**EXERCISE INSTRUCTIONS**
Copy each of the entries below word for word.

**RECORDS PROVIDED**
--------------------------------

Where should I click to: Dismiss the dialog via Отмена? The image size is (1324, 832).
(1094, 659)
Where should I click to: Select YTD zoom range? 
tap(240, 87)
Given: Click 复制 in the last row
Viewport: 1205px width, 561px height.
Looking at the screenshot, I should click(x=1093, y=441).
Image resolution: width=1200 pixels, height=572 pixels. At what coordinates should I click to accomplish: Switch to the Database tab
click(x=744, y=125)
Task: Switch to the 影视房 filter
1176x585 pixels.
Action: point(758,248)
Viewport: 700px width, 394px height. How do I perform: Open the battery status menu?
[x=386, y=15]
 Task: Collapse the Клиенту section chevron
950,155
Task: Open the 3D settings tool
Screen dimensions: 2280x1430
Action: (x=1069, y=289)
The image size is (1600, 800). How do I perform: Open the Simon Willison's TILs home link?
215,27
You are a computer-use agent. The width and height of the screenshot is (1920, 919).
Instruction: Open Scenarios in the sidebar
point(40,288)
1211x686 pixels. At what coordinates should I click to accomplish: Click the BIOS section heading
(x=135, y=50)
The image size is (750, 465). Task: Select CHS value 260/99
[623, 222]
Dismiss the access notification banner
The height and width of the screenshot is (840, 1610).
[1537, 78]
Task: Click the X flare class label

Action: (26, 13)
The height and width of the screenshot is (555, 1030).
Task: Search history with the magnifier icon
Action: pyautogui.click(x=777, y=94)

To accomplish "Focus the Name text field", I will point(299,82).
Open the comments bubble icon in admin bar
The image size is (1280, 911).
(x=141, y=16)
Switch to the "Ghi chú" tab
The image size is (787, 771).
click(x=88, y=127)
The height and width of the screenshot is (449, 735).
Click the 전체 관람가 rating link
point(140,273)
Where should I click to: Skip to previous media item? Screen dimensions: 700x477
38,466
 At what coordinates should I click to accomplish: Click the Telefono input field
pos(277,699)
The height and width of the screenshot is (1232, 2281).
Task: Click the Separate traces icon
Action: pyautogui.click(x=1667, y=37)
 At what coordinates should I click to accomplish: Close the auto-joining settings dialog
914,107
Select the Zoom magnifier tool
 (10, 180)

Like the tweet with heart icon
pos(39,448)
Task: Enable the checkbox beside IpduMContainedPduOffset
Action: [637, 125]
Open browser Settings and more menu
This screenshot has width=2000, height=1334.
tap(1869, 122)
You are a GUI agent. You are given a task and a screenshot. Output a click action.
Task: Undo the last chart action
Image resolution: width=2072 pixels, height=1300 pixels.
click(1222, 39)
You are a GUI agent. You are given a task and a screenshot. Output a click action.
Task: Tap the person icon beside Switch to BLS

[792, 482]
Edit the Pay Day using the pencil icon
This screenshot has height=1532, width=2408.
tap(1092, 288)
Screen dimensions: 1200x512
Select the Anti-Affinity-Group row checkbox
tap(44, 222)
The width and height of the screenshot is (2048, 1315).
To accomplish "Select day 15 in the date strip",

--------------------------------

**REPLY TO THE EXERCISE**
Where should I click to: Dismiss the dialog via Отмена? The image size is (1324, 832).
(1094, 659)
Where should I click to: Select YTD zoom range? 
tap(240, 87)
Given: Click 复制 in the last row
Viewport: 1205px width, 561px height.
Looking at the screenshot, I should click(x=1093, y=441).
Image resolution: width=1200 pixels, height=572 pixels. At what coordinates should I click to accomplish: Switch to the Database tab
click(x=744, y=125)
Task: Switch to the 影视房 filter
1176x585 pixels.
Action: point(758,248)
Viewport: 700px width, 394px height. How do I perform: Open the battery status menu?
[x=386, y=15]
 Task: Collapse the Клиенту section chevron
950,155
Task: Open the 3D settings tool
Screen dimensions: 2280x1430
Action: (x=1069, y=289)
The image size is (1600, 800). How do I perform: Open the Simon Willison's TILs home link?
215,27
You are a computer-use agent. The width and height of the screenshot is (1920, 919).
Instruction: Open Scenarios in the sidebar
point(40,288)
1211x686 pixels. At what coordinates should I click to accomplish: Click the BIOS section heading
(x=135, y=50)
The image size is (750, 465). Task: Select CHS value 260/99
[623, 222]
Dismiss the access notification banner
The height and width of the screenshot is (840, 1610).
[1537, 78]
Task: Click the X flare class label

Action: (26, 13)
The height and width of the screenshot is (555, 1030).
Task: Search history with the magnifier icon
Action: pyautogui.click(x=777, y=94)

To accomplish "Focus the Name text field", I will point(299,82).
Open the comments bubble icon in admin bar
The image size is (1280, 911).
(x=141, y=16)
Switch to the "Ghi chú" tab
The image size is (787, 771).
click(x=88, y=127)
The height and width of the screenshot is (449, 735).
Click the 전체 관람가 rating link
point(140,273)
Where should I click to: Skip to previous media item? Screen dimensions: 700x477
38,466
 At what coordinates should I click to accomplish: Click the Telefono input field
pos(277,699)
The height and width of the screenshot is (1232, 2281).
Task: Click the Separate traces icon
Action: pyautogui.click(x=1667, y=37)
 At what coordinates should I click to accomplish: Close the auto-joining settings dialog
914,107
Select the Zoom magnifier tool
 (10, 180)

Like the tweet with heart icon
pos(39,448)
Task: Enable the checkbox beside IpduMContainedPduOffset
Action: [637, 125]
Open browser Settings and more menu
This screenshot has width=2000, height=1334.
tap(1869, 122)
You are a GUI agent. You are given a task and a screenshot. Output a click action.
Task: Undo the last chart action
Image resolution: width=2072 pixels, height=1300 pixels.
click(1222, 39)
You are a GUI agent. You are given a task and a screenshot. Output a click action.
Task: Tap the person icon beside Switch to BLS

[792, 482]
Edit the Pay Day using the pencil icon
This screenshot has height=1532, width=2408.
tap(1092, 288)
Screen dimensions: 1200x512
Select the Anti-Affinity-Group row checkbox
tap(44, 222)
The width and height of the screenshot is (2048, 1315).
To accomplish "Select day 15 in the date strip",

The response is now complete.